De adulta fue que comencé a darme cuenta de que la normalidad de mi infancia no era tan normal. Un ejemplo es el lugar de residencia que escogieron mis padres. Eso significó largas horas en compañía apenas de los montones de libros que mi papá compraba por baratos pero que no leía mientras que comenzaba la programación de televisión a las 4:30 pm entre semana o hasta que mis padres se levantaran -tarde- los fines de semana.
Algún día comenzaron a llevarme a cine a la nocturna con ellos, por alta pude entrar desde los 9 a películas de 12, así que yo ya desde esa tierna edad llegaba a la casa a las 11:30, 12, a madrugar al colegio al otro día a las 5:30. Recuerdo un cuento que leí en una revista de Avianca que mi padre traía de sus viajes en esa época de una niña que se les quedaba a los padres en un cine y desde entonces se quedó a vivir ahí.
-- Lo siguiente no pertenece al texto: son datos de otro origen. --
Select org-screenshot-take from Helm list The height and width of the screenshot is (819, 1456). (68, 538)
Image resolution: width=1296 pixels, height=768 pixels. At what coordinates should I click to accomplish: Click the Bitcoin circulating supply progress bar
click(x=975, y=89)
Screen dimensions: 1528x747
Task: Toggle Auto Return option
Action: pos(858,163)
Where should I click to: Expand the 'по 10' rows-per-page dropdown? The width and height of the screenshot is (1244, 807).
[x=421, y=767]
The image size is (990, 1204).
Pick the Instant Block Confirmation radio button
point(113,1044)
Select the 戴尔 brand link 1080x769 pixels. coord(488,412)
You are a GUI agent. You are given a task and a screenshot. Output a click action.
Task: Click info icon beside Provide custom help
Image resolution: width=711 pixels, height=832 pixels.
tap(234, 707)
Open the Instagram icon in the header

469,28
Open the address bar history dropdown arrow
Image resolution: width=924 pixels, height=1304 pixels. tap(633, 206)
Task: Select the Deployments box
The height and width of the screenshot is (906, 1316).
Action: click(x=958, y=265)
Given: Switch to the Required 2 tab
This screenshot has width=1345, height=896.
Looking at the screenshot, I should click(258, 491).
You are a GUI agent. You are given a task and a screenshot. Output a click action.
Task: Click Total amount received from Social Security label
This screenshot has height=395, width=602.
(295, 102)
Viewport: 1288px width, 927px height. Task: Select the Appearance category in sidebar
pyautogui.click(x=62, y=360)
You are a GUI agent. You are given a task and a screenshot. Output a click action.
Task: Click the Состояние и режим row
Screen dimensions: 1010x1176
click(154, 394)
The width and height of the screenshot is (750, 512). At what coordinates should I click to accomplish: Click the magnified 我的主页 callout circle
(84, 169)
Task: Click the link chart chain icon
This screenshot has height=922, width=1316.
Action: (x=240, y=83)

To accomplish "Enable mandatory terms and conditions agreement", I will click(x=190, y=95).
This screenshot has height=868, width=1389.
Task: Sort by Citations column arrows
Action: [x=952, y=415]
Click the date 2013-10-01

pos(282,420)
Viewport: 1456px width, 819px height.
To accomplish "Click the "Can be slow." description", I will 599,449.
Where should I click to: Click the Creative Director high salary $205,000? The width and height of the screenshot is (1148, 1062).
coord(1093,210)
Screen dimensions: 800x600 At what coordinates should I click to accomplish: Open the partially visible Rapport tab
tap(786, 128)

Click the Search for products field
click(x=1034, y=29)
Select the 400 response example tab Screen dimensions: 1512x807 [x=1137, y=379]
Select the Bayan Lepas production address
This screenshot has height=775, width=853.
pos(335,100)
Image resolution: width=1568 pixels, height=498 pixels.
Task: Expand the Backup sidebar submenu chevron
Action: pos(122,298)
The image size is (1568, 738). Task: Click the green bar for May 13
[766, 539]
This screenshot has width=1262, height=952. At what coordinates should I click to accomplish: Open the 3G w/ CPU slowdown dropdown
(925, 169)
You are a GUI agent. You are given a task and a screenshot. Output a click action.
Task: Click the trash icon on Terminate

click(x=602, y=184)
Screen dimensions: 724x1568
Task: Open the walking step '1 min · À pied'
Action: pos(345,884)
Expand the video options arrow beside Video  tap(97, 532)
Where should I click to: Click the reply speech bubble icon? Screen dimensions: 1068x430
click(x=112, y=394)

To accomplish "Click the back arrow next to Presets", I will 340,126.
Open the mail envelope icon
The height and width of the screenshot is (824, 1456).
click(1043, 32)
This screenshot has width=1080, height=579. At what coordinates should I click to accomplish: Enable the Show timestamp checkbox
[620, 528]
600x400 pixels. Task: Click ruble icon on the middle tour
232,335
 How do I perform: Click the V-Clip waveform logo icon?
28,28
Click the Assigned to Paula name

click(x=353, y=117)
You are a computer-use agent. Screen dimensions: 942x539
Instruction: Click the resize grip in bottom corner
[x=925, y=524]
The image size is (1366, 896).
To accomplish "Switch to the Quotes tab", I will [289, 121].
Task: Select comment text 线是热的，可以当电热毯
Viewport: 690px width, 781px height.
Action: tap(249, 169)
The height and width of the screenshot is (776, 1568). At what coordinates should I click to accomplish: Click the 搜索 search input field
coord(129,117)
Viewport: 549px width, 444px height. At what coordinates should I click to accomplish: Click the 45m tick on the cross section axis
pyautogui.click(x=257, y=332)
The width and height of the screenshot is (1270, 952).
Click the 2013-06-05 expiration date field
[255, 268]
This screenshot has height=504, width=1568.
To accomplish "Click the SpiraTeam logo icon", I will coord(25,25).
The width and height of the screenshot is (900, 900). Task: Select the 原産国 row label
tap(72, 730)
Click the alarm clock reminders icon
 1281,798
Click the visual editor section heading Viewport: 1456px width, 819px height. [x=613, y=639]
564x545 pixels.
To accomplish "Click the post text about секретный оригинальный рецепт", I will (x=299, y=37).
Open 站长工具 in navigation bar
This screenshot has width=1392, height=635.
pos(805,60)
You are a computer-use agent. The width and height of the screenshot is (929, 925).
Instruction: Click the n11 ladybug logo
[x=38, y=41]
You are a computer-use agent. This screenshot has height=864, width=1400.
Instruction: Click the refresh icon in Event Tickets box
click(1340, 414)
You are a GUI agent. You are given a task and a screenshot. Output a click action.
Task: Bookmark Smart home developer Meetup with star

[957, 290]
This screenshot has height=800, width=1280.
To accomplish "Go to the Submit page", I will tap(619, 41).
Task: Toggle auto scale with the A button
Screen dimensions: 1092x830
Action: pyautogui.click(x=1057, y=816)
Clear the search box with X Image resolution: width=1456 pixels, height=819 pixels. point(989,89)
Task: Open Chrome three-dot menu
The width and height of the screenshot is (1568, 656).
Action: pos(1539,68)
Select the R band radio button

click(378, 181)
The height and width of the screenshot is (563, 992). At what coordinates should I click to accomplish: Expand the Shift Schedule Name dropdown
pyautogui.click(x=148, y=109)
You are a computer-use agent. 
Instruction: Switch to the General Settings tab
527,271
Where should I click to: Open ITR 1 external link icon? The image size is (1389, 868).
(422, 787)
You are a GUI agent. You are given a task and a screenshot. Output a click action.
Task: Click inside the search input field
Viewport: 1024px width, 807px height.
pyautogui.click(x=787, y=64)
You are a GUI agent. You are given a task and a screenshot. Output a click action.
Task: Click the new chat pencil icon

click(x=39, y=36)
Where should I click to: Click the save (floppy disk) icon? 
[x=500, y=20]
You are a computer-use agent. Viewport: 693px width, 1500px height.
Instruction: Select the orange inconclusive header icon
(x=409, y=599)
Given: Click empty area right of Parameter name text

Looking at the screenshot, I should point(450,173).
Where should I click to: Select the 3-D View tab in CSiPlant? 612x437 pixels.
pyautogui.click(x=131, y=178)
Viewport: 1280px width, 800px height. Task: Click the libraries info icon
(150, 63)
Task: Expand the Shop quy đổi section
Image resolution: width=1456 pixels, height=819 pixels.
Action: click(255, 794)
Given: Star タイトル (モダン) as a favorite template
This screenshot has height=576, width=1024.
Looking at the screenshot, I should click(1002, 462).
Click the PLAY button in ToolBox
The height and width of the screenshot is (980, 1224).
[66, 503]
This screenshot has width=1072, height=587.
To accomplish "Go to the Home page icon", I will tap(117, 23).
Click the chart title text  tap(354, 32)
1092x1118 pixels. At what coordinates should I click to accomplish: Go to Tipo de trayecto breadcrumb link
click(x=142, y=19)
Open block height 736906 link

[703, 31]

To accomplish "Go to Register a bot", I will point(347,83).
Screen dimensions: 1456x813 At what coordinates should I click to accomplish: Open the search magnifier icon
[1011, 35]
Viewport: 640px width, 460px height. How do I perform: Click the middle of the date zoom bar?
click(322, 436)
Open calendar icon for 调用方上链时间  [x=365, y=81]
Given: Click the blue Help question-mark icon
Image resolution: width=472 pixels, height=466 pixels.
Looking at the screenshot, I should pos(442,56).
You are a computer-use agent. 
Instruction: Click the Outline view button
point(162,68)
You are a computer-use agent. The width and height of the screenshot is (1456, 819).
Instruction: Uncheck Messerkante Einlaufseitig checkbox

Jamás sospeché que esa pudiera ser una metáfora de aquel momento que vivía.
También hay que reconocer que esa suerte de indiferencia ayudó bastante a que yo me quedara aquí y a que sobrelleve bien el abandono de mi progenitor (próximamente, conmemoración del 4° aniversario) y más o menos bien mi separación (no se pierda la posible alusión al 2° aniversario). Hasta me va mejor: a pesar de seguir igual de sola, al menos estoy menos insegura, tengo una calidad de vida que me gusta más y mis derechos ciudadanos son menos pisoteados. Y hasta soy extrañada por algunos otros, por fin.